Бедный и любимый мой народ! Что Moiy дать тебе я? Ты меня родил, выучил, выкормил. Вправил мне мозги, научил быть добрым и честным, а если некуда деться, то и приврать, и сплутовать, в общем, научил
Прости меня, читатель. И сам не знаю, как вырвались эти слова. Вырвались и всё. После хотел вычеркнуть, да не посмел. Потому что навряд ли еще когда напишу. Постесняюсь. А уж если вылетело слово, то его, как воробья из пословицы – уже не воротишь…
Татьяне было спокойно. Вчера начался отпуск.
Она хотела получить его осенью. Чтобы отдохнуть от суеты завода. Именно осенью, когда заканчивается летняя истерия с бетоном.

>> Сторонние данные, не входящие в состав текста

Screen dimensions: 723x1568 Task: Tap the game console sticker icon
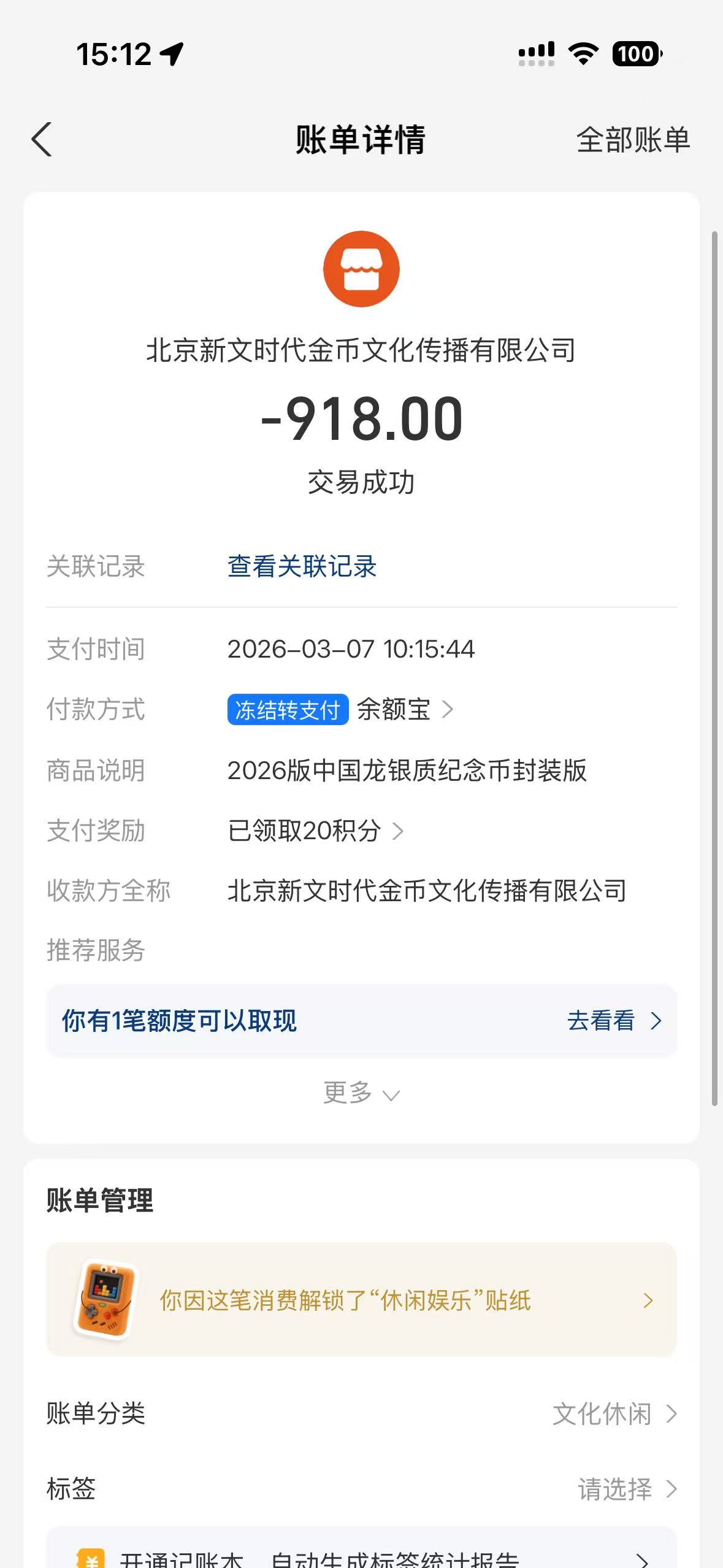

Еще из детства, когда ей было лет шесть или семь, а отец с матерью жили вместе, Татьяна помнила, что в начале осени по воскресеньям они надевали парадные одежды и после обеда шли гулять в заводской парк.
Парк был огромный, с духовым оркестром, аттракционами, продавщицами, торговавшими с лотков на развес разноцветными шариками мороженого. Таня всегда шла посредине, родители держали ее за руки, она подпрыгивала, повисала на руках, поджимала ноги, отец и мать раскачивали ее, как на качелях, и все вместе смеялись. Все это сложилось в детской голове, как счастье, да так и осталось навсегда. Поэтому и начало осени Татьяна воспринимала, как надежду на встречу со счастьем. Нет, не конкретным, как говорят, поздравляя с днем рождения на работе, «счастьем в личной жизни», а вообще, просто счастьем.
Выспавшись до полудня после года работы с подъемами в половине шестого, с уходом на работу в семь часов, не спеша позавтракав, Татьяна отправилась в тот самый парк.
Она не была здесь лет десять. Парк оказался не таким уж большим. Оркестра давно не было. Мороженщиц тоже. Возле старого, с обшарпанными и давно не крашенными колоннами заводского дворца культуры стояло маленькое, уцелевшее с семидесятых годов стеклянное кафе, из которого время от времени выходили полупьяные мужики.
Заходить в него Татьяне не захотелось, она прошла дальше, вышла на центральную аллею с редкими скамейками, увидела на одной забытую кем-то толстую тетрадь, присела, наугад открыла страницу и прочитала: «Законы Мерфи».
Еще со времен института, когда Татьяна впервые услышала загадочное тогда для нее название «Физтех», в который ездили поступать лучшие медалисты из их школы и проваливались, а потом легко поступали на престижные факультеты других вузов, она составила представление о физиках, как о людях из иного, более высокого, почти нереального мира. Все, что как-то касалось того мира, было ей интересно, притягивало, вызывало уважение и немного страшило.
Тогда же кто-то из ребят их класса, приехав на каникулы, дал почитать книжку «Физики шутят». Книжка понравилась. Потом она много раз хотела ее перечитать, но книжка затерялась.
Увидев знакомое по той книжке название, Татьяна продолжила читать:
«Закон Мерфи
Если какая-нибудь неприятность может случиться, она случается.
Следствия
Из всех неприятностей произойдет именно та, ущерб от которой больше.
Предоставленные самим себе события имеют тенденцию развиваться от плохого к худшему.
Первый закон Чизхолма
Все, что может испортиться – портится.